Task directions: Write out the article on the hepatitis B vaccine shortage word for word, from "Earlier this month, Public" to "gap in supplies.".

Extract to read:
British pharmaceutical giant GlaxoSmithKline (GSK) is facing mounting questions over a global shortage of its hepatitis B virus (HBV) vaccine, which has led to rationing of the shots across the United Kingdom. So far, the company’s supplies to the larger U.S. market appear to be unaffected, The Sunday Telegraph reports.
Earlier this month, Public Health England (PHE) advised doctors across the country to limit prescription of the vaccine to only those at greatest risk of infection, after Merck, another big drugmaker, and GSK cited manufacturing issues earlier this summer. However, in July, the U.S. Centers for Disease Control and Prevention posted a notice saying that GSK had sufficient supplies of both adult and pediatric hepatitis B shots to address the anticipated gap in supplies.
The disparity has led to suggestions from U.K. liver disease advocates that GSK may be “prioritizing” the more lucrative American market over its home country and that shortages of the vaccine may not be as widespread as suggested. Recently, the World Health Organization, which is responsible for monitoring stocks of vaccines around the world, said there is no global shortage of the hepatitis B vaccine.
In response to the allegations, a spokesman for GSK has doubled down on the company’s claim, saying its HBV vaccine is in fact limited. However, the company did not comment on the apparent disparity in supplies between the United States and the United Kingdom. PHE has also told reporters that it has no evidence to suggest such favoritism.
Meanwhile, British health officials say hepatitis B rationing measures are expected to remain in place until early next year. GSK is currently working with the Department of Health to ensure that there is enough vaccine to inoculate adults and children at high risk of infection. However, advocates remain confused about the “global shortage.”

Supplied records:

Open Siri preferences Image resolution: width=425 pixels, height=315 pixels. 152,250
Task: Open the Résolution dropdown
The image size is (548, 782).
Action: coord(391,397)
==
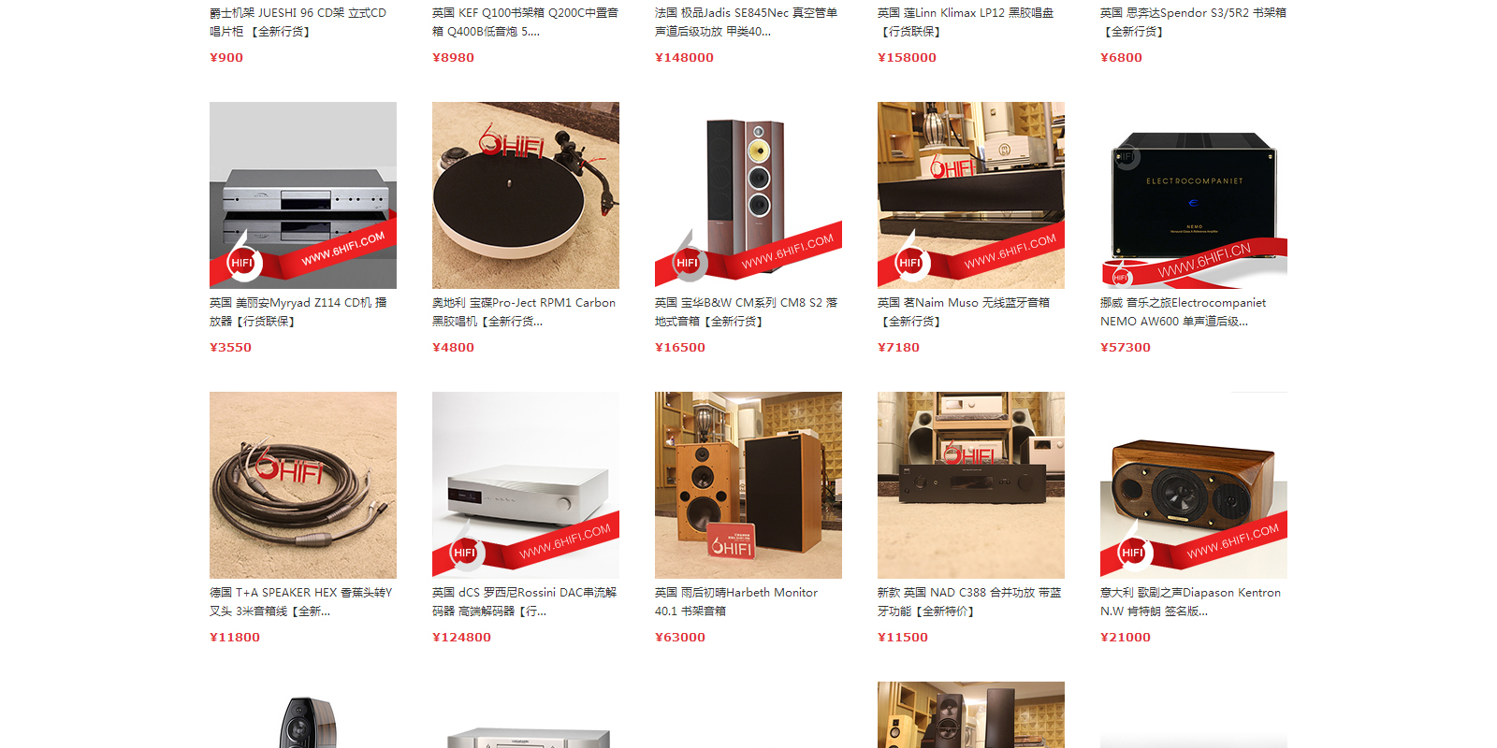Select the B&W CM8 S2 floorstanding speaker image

Answer box:
Earlier this month, Public Health England (PHE) advised doctors across the country to limit prescription of the vaccine to only those at greatest risk of infection, after Merck, another big drugmaker, and GSK cited manufacturing issues earlier this summer. However, in July, the U.S. Centers for Disease Control and Prevention posted a notice saying that GSK had sufficient supplies of both adult and pediatric hepatitis B shots to address the anticipated gap in supplies.